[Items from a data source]
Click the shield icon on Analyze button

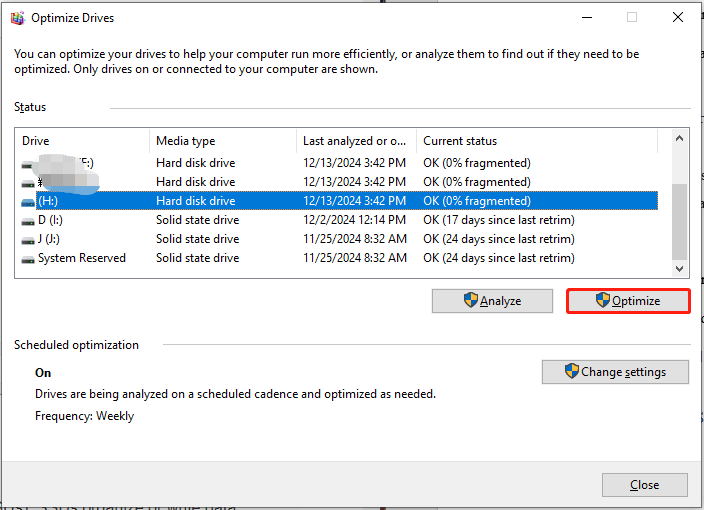tap(470, 301)
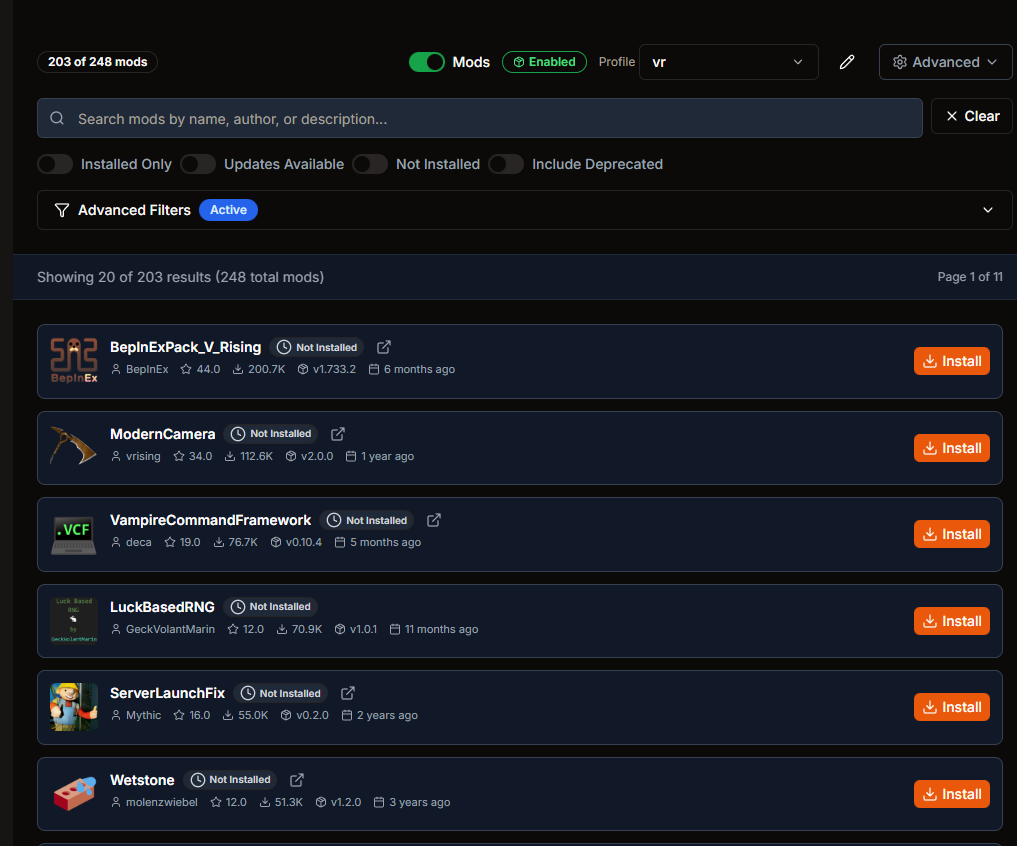Click the Enabled filter pill

[x=544, y=61]
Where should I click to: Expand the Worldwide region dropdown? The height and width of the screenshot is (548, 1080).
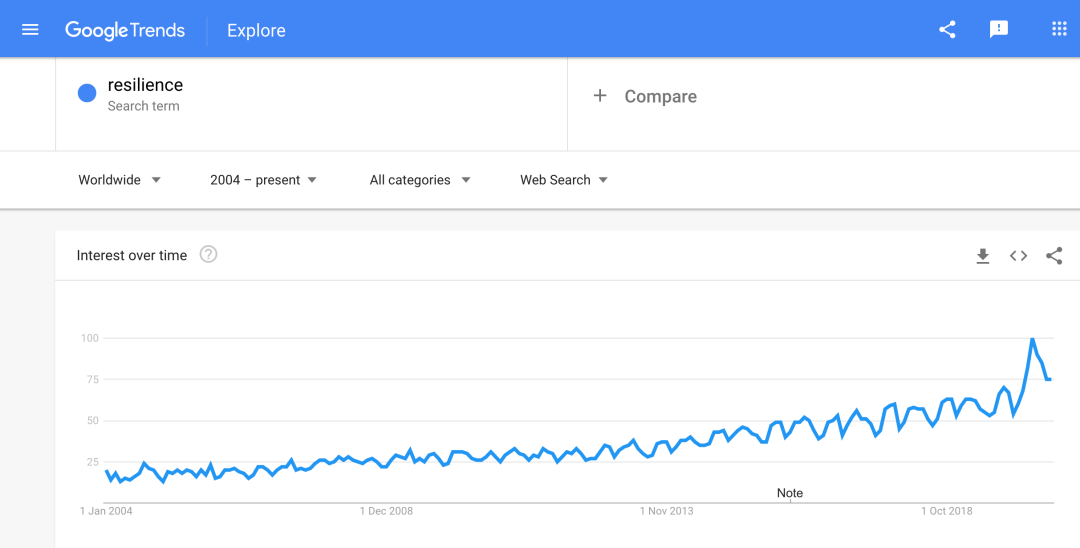(119, 180)
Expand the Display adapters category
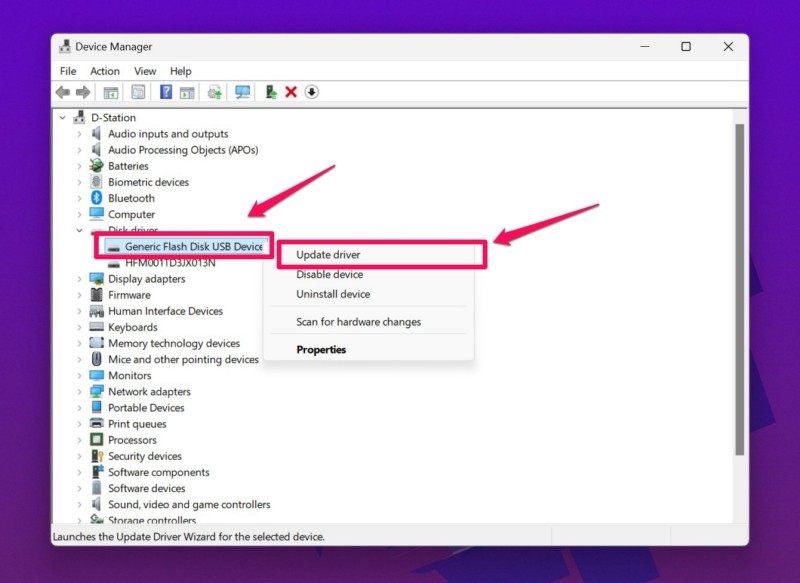 pos(79,279)
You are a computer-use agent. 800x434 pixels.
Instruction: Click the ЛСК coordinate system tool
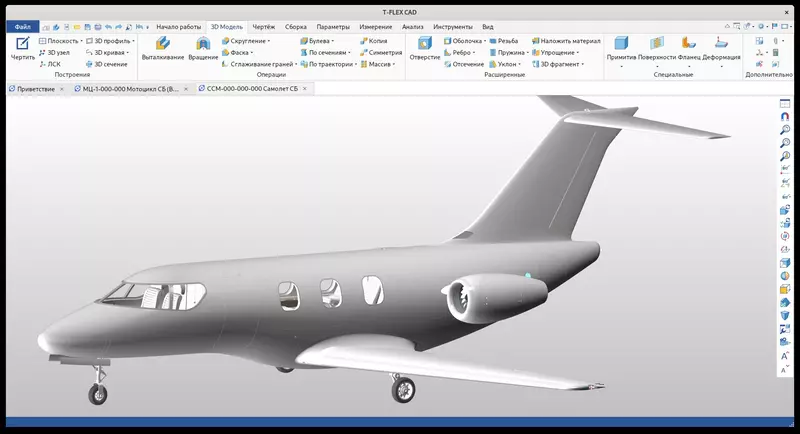[x=50, y=64]
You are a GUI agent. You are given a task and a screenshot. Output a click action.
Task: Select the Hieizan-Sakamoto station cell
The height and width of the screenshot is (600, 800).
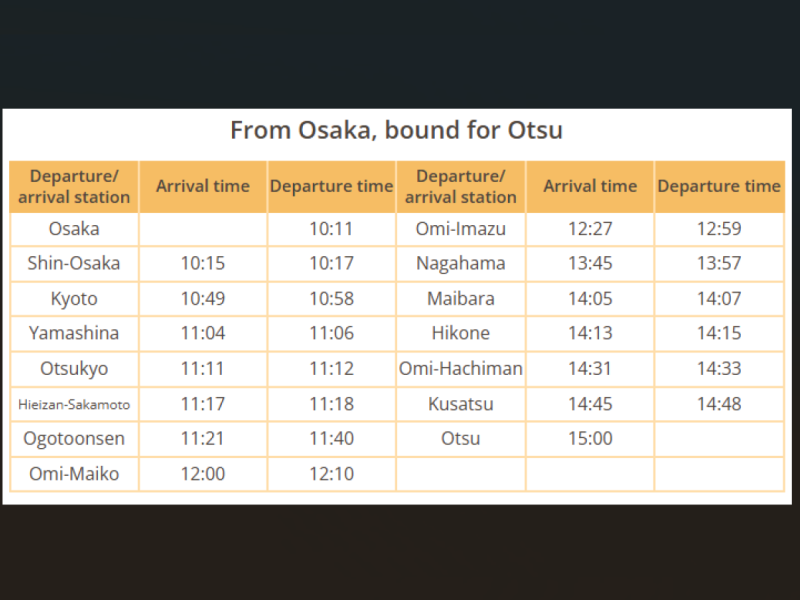74,404
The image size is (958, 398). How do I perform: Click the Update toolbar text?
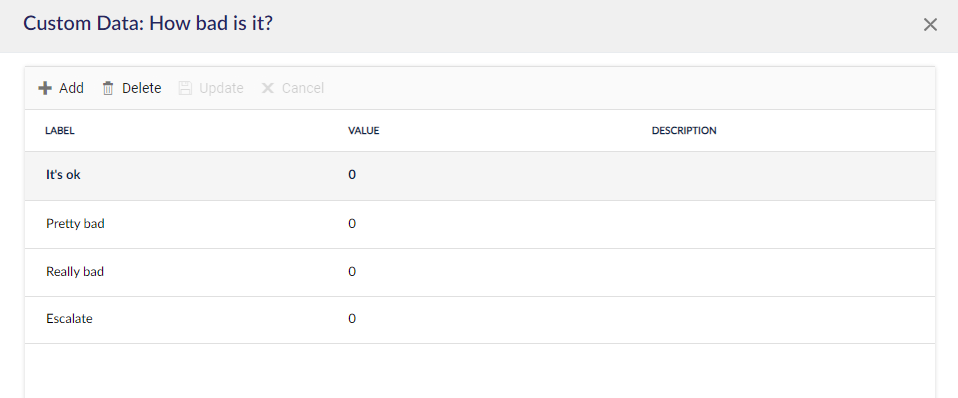pos(221,88)
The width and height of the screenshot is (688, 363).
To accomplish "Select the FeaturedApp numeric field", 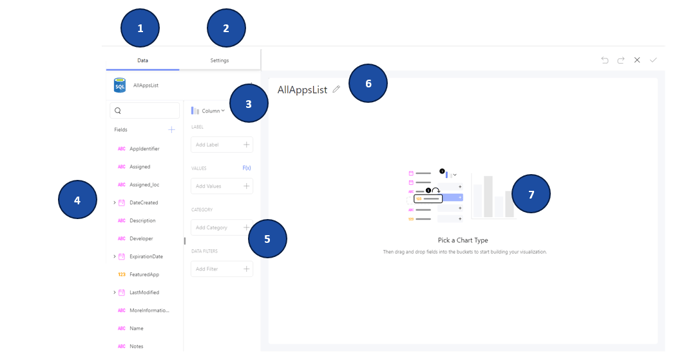I will point(139,274).
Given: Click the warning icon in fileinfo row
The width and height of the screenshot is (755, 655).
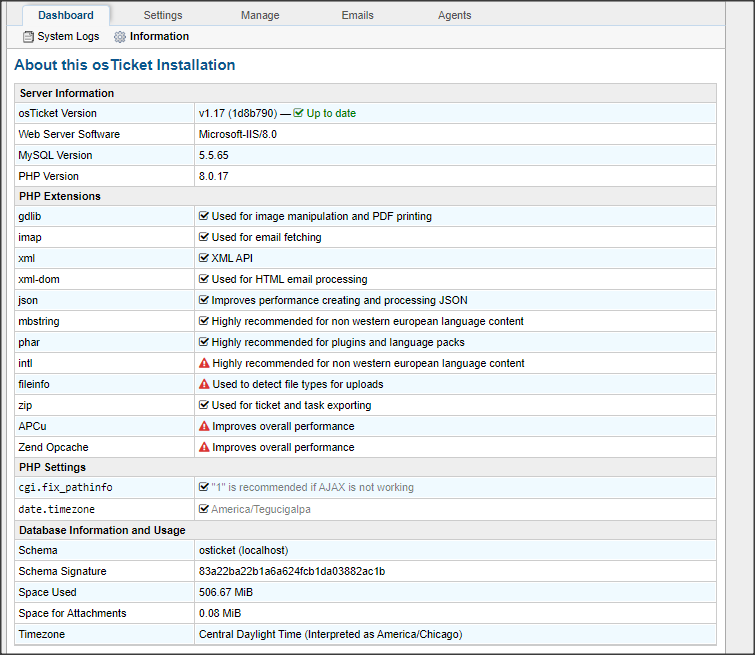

[GOAL OF THE EXERCISE] All lines in the entries above that hold the word "agent" need to be copied.

[SOLVED EXERCISE]
You are a computer-use agent. 800x434 pixels.
You are a GUI agent. You are given a task and a screenshot. Output a click action.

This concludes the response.